**What to produce**. Find the lines in the records that carry the word "computer". Copy each one.
═════ Entries supplied
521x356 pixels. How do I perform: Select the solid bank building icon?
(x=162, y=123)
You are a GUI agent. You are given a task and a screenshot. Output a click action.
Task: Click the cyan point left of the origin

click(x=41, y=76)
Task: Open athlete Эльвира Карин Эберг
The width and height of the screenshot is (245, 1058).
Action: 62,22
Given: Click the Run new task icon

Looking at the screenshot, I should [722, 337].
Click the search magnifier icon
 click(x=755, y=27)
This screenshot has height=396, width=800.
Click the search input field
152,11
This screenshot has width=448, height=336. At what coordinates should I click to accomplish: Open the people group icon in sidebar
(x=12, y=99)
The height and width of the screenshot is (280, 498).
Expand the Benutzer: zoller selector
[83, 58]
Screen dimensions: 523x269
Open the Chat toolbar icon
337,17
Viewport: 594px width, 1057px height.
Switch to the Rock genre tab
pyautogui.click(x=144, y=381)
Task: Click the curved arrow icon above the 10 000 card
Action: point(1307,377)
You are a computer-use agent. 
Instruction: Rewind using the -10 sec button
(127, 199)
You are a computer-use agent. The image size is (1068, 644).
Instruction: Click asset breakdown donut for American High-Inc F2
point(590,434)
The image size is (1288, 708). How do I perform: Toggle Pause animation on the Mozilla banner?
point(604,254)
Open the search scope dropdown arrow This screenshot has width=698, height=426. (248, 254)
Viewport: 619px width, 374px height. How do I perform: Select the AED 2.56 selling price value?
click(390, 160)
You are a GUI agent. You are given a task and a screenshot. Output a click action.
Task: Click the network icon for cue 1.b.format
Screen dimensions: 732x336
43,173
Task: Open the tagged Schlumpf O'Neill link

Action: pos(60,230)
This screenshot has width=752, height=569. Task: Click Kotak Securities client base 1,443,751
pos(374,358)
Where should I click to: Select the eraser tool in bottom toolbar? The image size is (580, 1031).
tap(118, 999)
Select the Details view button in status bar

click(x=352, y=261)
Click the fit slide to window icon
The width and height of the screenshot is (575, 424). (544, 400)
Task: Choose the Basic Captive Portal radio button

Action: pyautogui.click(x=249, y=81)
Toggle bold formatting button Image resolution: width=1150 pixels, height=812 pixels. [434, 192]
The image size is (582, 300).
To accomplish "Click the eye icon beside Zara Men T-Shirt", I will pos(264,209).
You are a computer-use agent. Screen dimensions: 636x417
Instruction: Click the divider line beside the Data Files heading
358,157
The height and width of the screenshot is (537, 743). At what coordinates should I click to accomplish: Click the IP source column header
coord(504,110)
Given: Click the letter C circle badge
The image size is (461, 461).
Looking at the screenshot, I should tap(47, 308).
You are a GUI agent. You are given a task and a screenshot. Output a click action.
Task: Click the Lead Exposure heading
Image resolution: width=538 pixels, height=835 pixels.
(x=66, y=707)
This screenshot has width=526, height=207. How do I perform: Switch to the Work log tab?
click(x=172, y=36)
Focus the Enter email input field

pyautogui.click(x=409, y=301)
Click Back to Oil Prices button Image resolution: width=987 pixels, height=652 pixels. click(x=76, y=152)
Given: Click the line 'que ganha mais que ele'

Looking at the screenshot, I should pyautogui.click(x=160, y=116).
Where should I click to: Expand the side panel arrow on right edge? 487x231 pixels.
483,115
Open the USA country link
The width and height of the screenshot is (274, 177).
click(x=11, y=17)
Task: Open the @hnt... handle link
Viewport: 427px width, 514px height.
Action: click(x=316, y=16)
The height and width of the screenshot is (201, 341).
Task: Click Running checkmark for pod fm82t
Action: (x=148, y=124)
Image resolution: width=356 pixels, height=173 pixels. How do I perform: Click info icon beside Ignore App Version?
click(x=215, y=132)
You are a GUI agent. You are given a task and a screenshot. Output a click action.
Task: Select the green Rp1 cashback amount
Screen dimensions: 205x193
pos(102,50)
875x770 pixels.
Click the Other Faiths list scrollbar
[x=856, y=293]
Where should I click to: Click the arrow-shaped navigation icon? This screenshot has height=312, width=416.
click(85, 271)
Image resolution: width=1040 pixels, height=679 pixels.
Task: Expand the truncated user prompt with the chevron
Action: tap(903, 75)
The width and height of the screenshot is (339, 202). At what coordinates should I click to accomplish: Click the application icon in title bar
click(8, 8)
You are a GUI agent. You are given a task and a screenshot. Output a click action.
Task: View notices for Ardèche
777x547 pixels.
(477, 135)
══════════
**Finished task**.
You are a computer-use agent. 
You are a computer-use agent. The image size is (1068, 644).
You are a computer-use agent. Screen dimensions: 636x417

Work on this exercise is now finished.